## YOUR ASSIGNMENT:
Copy out precisely the line that holds "[Open search modal] (1175, 89)" and all the lines following it in the data, up to and including the last one, and no others.

:: RECORDS FOR THE EXERCISE

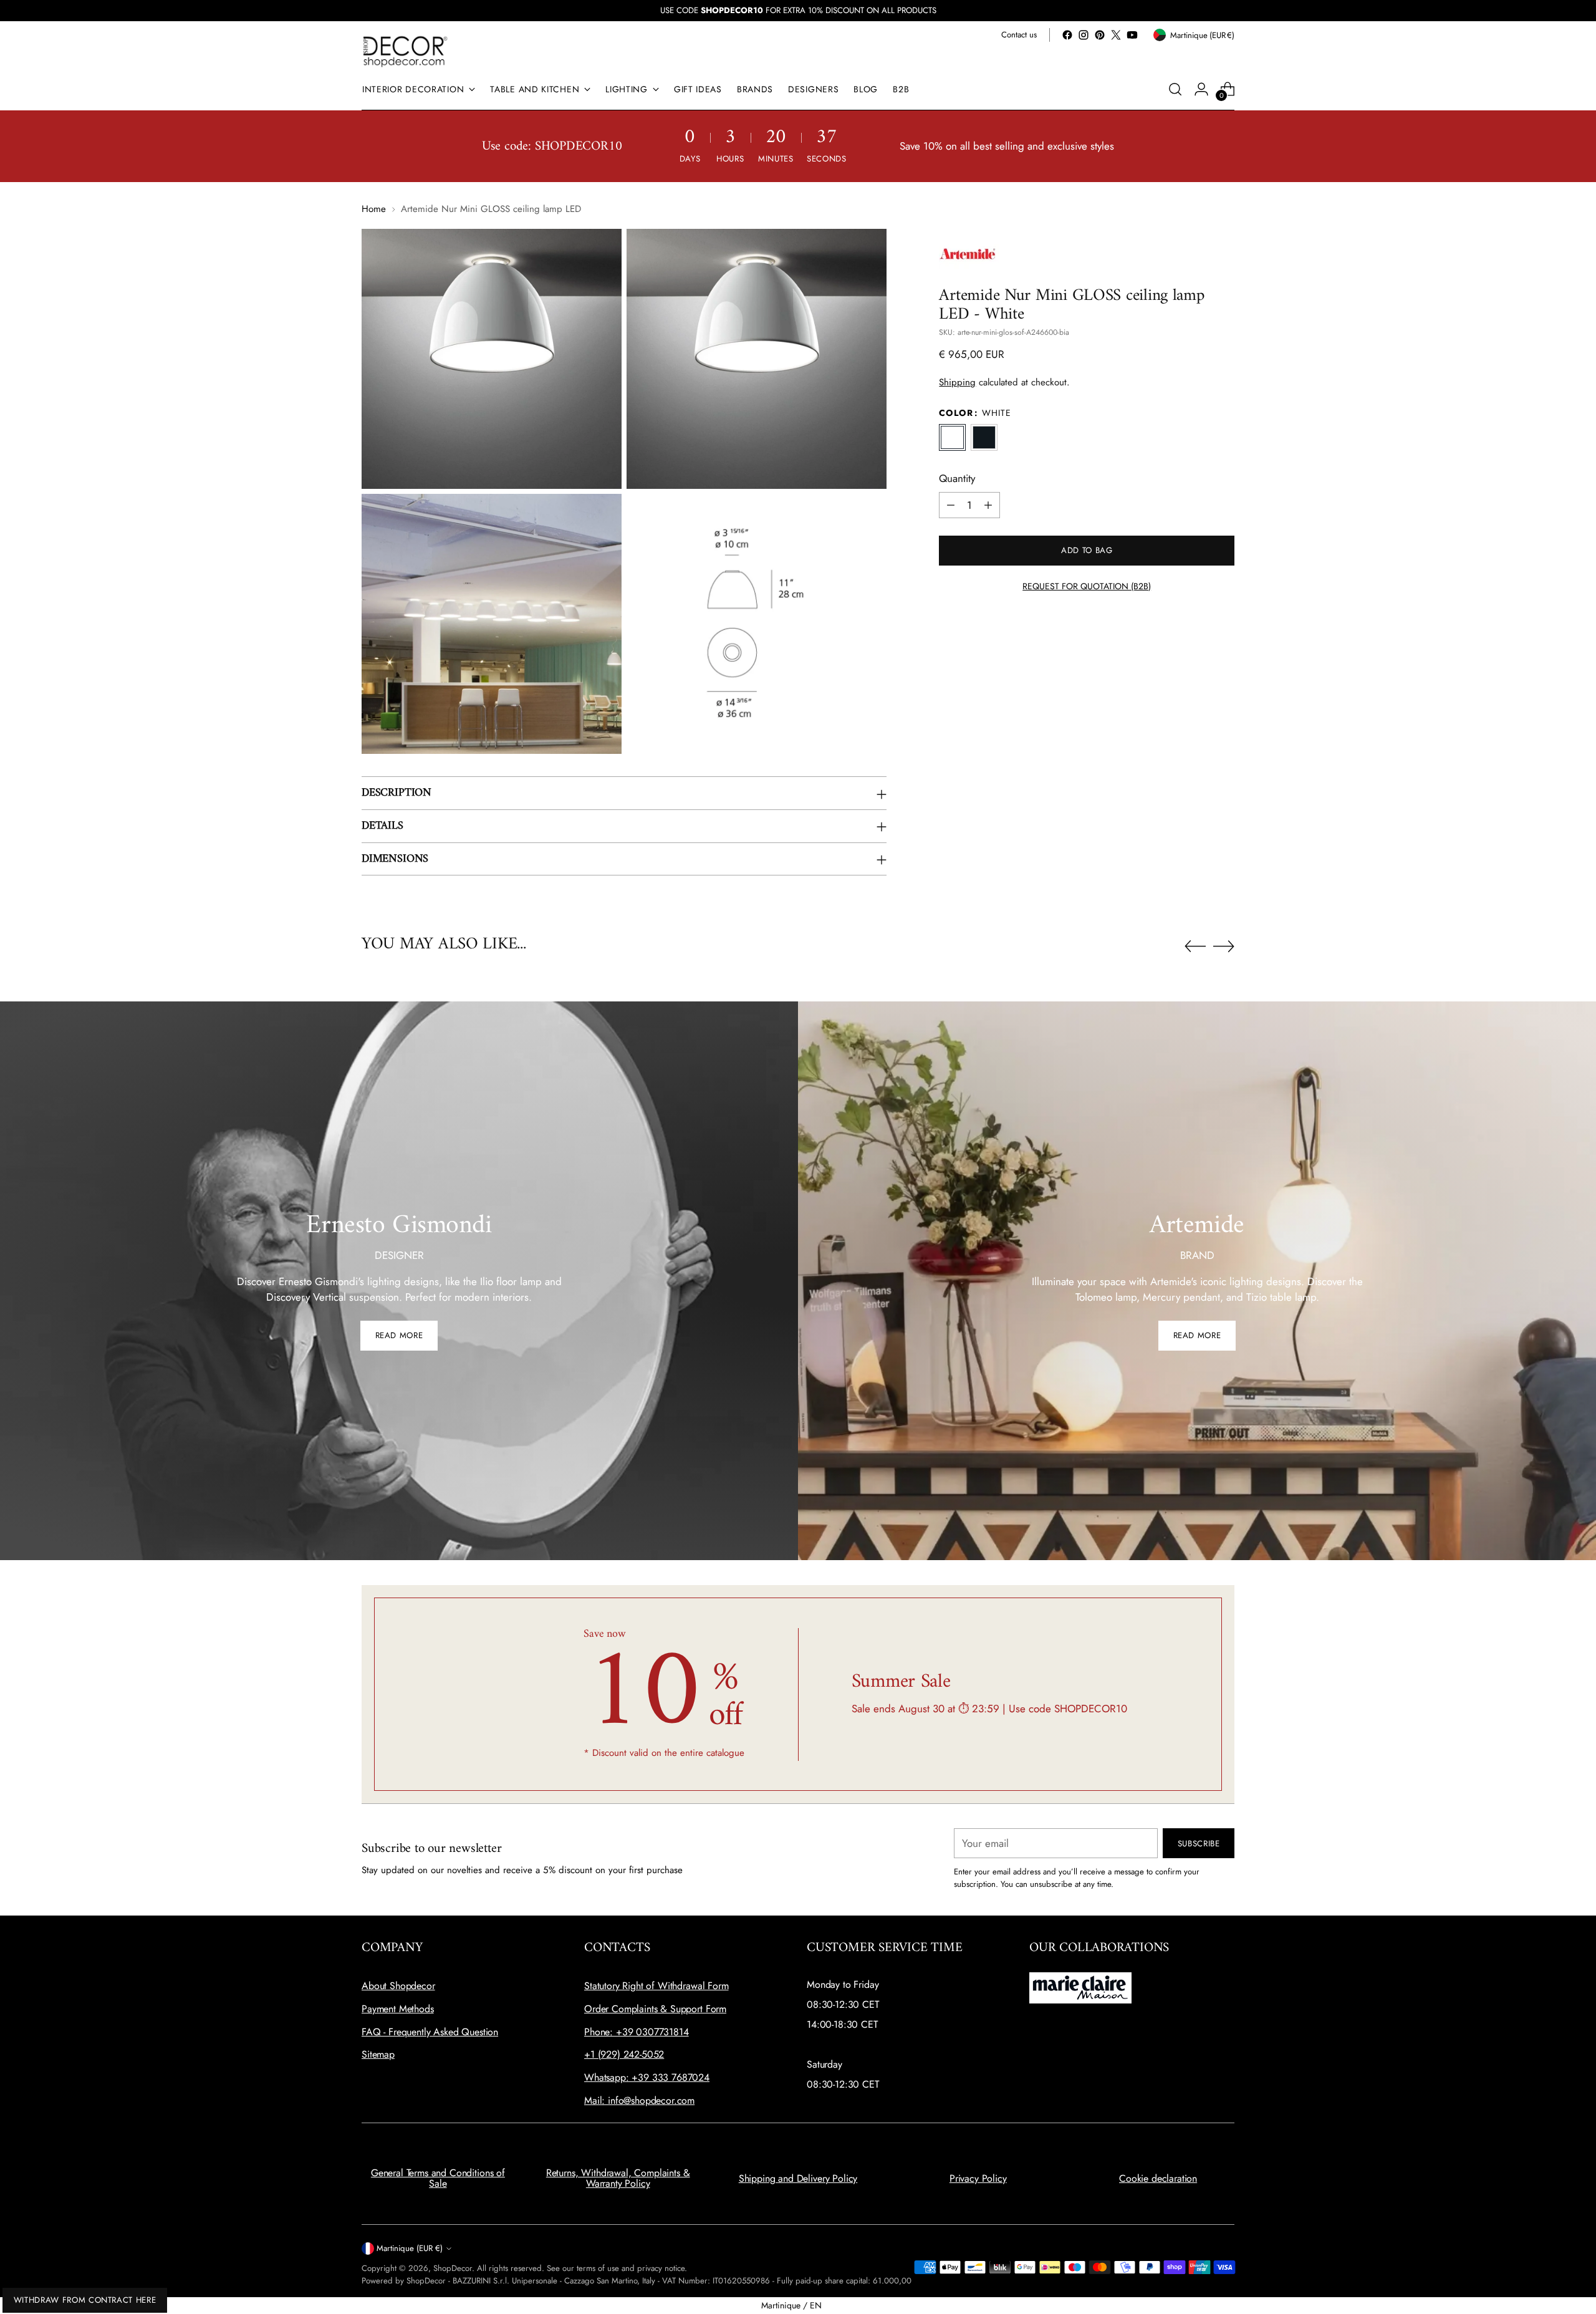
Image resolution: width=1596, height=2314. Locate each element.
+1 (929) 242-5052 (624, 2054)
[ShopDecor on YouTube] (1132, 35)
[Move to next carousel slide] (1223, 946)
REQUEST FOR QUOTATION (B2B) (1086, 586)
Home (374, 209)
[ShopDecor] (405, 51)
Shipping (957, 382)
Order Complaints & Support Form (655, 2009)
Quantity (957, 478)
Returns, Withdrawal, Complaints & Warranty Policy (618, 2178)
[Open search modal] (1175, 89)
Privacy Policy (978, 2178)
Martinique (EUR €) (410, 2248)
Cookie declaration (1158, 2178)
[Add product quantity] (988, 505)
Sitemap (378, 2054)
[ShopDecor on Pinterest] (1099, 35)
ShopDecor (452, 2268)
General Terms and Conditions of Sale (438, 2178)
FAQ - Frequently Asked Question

::::

## EXERCISE RESPONSE:
[Open search modal] (1175, 89)
Privacy Policy (978, 2178)
Martinique (EUR €) (410, 2248)
Cookie declaration (1158, 2178)
[Add product quantity] (988, 505)
Sitemap (378, 2054)
[ShopDecor on Pinterest] (1099, 35)
ShopDecor (452, 2268)
General Terms and Conditions of Sale (438, 2178)
FAQ - Frequently Asked Question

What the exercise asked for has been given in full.